Your task: Give back every entry below, exactly as written.

Exercise input:
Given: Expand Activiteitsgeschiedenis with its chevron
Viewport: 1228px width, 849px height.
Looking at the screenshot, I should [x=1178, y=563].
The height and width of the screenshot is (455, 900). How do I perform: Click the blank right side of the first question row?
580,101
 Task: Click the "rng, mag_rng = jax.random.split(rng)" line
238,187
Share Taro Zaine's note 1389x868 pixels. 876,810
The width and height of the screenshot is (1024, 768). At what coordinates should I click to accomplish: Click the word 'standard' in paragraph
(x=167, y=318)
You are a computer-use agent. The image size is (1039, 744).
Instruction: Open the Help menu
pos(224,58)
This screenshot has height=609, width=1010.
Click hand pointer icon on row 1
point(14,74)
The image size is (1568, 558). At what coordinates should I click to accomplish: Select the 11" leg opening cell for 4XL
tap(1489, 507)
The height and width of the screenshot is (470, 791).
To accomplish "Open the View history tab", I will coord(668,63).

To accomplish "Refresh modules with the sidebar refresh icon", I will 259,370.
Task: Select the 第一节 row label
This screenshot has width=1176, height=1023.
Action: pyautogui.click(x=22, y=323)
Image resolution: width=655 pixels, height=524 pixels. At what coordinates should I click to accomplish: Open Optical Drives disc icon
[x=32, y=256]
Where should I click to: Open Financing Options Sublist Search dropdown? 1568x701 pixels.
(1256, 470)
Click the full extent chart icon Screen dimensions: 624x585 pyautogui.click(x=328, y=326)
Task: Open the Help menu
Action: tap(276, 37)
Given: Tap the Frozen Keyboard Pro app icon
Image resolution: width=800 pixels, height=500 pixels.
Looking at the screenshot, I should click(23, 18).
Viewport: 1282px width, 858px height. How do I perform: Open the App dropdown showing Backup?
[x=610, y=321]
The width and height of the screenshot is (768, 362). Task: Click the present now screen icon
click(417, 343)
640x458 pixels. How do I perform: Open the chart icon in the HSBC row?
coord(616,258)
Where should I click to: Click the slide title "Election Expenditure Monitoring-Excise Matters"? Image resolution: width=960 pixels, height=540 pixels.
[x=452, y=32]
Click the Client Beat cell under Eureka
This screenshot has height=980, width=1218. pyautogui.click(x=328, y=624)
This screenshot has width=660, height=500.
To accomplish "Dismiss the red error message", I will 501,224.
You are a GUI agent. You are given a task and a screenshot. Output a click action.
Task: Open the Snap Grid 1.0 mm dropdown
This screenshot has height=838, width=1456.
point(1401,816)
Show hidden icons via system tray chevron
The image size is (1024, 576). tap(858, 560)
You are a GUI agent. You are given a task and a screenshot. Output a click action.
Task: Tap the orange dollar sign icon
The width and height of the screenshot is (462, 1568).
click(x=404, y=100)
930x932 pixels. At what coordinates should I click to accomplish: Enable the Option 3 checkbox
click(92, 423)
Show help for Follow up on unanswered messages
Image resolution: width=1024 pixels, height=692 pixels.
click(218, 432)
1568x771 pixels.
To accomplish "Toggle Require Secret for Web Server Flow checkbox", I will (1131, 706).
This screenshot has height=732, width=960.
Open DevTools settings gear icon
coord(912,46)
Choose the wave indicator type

Your response:
Given: Expand Activiteitsgeschiedenis with its chevron
Viewport: 1228px width, 849px height.
Looking at the screenshot, I should [x=1178, y=563].
The height and width of the screenshot is (455, 900). How do I perform: Click the blank right side of the first question row?
580,101
 Task: Click the "rng, mag_rng = jax.random.split(rng)" line
238,187
Share Taro Zaine's note 1389x868 pixels. 876,810
The width and height of the screenshot is (1024, 768). At what coordinates should I click to accomplish: Click the word 'standard' in paragraph
(x=167, y=318)
You are a computer-use agent. The image size is (1039, 744).
Instruction: Open the Help menu
pos(224,58)
This screenshot has height=609, width=1010.
Click hand pointer icon on row 1
point(14,74)
The image size is (1568, 558). At what coordinates should I click to accomplish: Select the 11" leg opening cell for 4XL
tap(1489, 507)
The height and width of the screenshot is (470, 791).
To accomplish "Open the View history tab", I will coord(668,63).

To accomplish "Refresh modules with the sidebar refresh icon", I will 259,370.
Task: Select the 第一节 row label
This screenshot has width=1176, height=1023.
Action: pyautogui.click(x=22, y=323)
Image resolution: width=655 pixels, height=524 pixels. At what coordinates should I click to accomplish: Open Optical Drives disc icon
[x=32, y=256]
Where should I click to: Open Financing Options Sublist Search dropdown? 1568x701 pixels.
(1256, 470)
Click the full extent chart icon Screen dimensions: 624x585 pyautogui.click(x=328, y=326)
Task: Open the Help menu
Action: tap(276, 37)
Given: Tap the Frozen Keyboard Pro app icon
Image resolution: width=800 pixels, height=500 pixels.
Looking at the screenshot, I should click(23, 18).
Viewport: 1282px width, 858px height. How do I perform: Open the App dropdown showing Backup?
[x=610, y=321]
The width and height of the screenshot is (768, 362). Task: Click the present now screen icon
click(417, 343)
640x458 pixels. How do I perform: Open the chart icon in the HSBC row?
coord(616,258)
Where should I click to: Click the slide title "Election Expenditure Monitoring-Excise Matters"? Image resolution: width=960 pixels, height=540 pixels.
[x=452, y=32]
Click the Client Beat cell under Eureka
This screenshot has height=980, width=1218. pyautogui.click(x=328, y=624)
This screenshot has width=660, height=500.
To accomplish "Dismiss the red error message", I will 501,224.
You are a GUI agent. You are given a task and a screenshot. Output a click action.
Task: Open the Snap Grid 1.0 mm dropdown
This screenshot has height=838, width=1456.
point(1401,816)
Show hidden icons via system tray chevron
The image size is (1024, 576). tap(858, 560)
You are a GUI agent. You are given a task and a screenshot. Output a click action.
Task: Tap the orange dollar sign icon
The width and height of the screenshot is (462, 1568).
click(x=404, y=100)
930x932 pixels. At what coordinates should I click to accomplish: Enable the Option 3 checkbox
click(92, 423)
Show help for Follow up on unanswered messages
Image resolution: width=1024 pixels, height=692 pixels.
click(218, 432)
1568x771 pixels.
To accomplish "Toggle Require Secret for Web Server Flow checkbox", I will (1131, 706).
This screenshot has height=732, width=960.
Open DevTools settings gear icon
coord(912,46)
Choose the wave indicator type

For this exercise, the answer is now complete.